# TAREAS ESCRITAS:
A. Contesta estas preguntas sobre el texto acerca de la traducción:
(i) ¿Qué principio aplica Gregory Rabassa a la traducción?
(ii) ¿Qué obra tradujo Javier Marías cuando tenía veintipocos años?
(iii) Según Marías, ¿qué es lo más misterioso de la traducción?
B. Escribe la continuación del texto sobre la traducción a partir de su última oración.

Quiero decir que la traducción es, entre otras muchas cosas, un antídoto posible contra la cerrazón mental y la xenofobia del espíritu. La traducción amplía nuestro sentido de lo que son los seres humanos, de lo que dicen y piensan y sienten; también, de lo que el lenguaje le hace al mundo. Gregory Rabassa dice que el principio de incertidumbre de Heisenberg se aplica a la traducción: “Cada vez que llamamos pierre a una piedra”, escribe, “de alguna manera la hemos convertido en algo distinto de una stone o una Stein”. Y no sé a ustedes, pero a mí el hecho me parece francamente mágico. Hace muchos años hablé al respecto con Javier Marías, uno de los grandes novelistas-traductores de nuestra lengua —responsable de Tristram Shandy cuando tenía veintipocos años, y luego de obras de Conrad y de Isak Dinesen—, y me decía Marías que lo más misterioso de la traducción es la simple circunstancia de que la aceptemos. ¿Cómo puede un texto seguir siendo el mismo después de perder lo que lo ha hecho posible, que es el lenguaje? ¿Cómo podemos sentir que hemos leído a W. G. Sebald o a Thomas Bernhard los que no sabemos alemán, cuando ni una sola de las palabras que se encuentran en el texto traducido es decisión del autor? Leemos con la conciencia de que las palabras son de Miguel Sáenz, y sin embargo seguimos pensando: leo a Bernhard, leo a Sebald, leo a Joseph Roth.

# SEGMENTO DE DATOS:
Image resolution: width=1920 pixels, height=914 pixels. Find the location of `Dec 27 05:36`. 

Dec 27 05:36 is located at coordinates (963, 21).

# RESPUESTAS:
A.
(i) El principio de incertidumbre de Heisenberg.
(ii) Tristram Shandy.
(iii) La simple circunstancia de que la aceptemos.

B.
Esto tiene un corolario: las buenas traducciones hacen desaparecer al traductor; las malas lo hacen visible. Tal vez sea cierto el lugar común que repetimos sin examinarlo, y los buenos traductores sean invisibles en la obra. Pero en cambio creo, y con toda convicción, que deben ser muy visibles, lo más posible, en nuestra sociedad de lectores. O de ciudadanos, sí, porque eso es también lo que indirectamente crean las traducciones, su presencia en nuestras sociedades o nuestro contacto sostenido con ellas. Así que es verdad: los nombres de los traductores deberían estar en la cubierta de los libros. Y es verdad: habría que pagarles mejor. Y es verdad: la industria, esta industria editorial que depende de ellos, debería empezar desde ya a protegerlos de los embates sin control de eso que llamamos inteligencia artificial, que muy bien puede ser el más grande paso atrás que hemos dado los seres humanos. Y nosotros, los lectores de literatura, tendríamos que darles las gracias a esas figuras invisibles, diciéndoles de vez en cuando que los vemos, que los reconocemos, que los apreciamos.
Juan Gabriel Vásquez es escritor.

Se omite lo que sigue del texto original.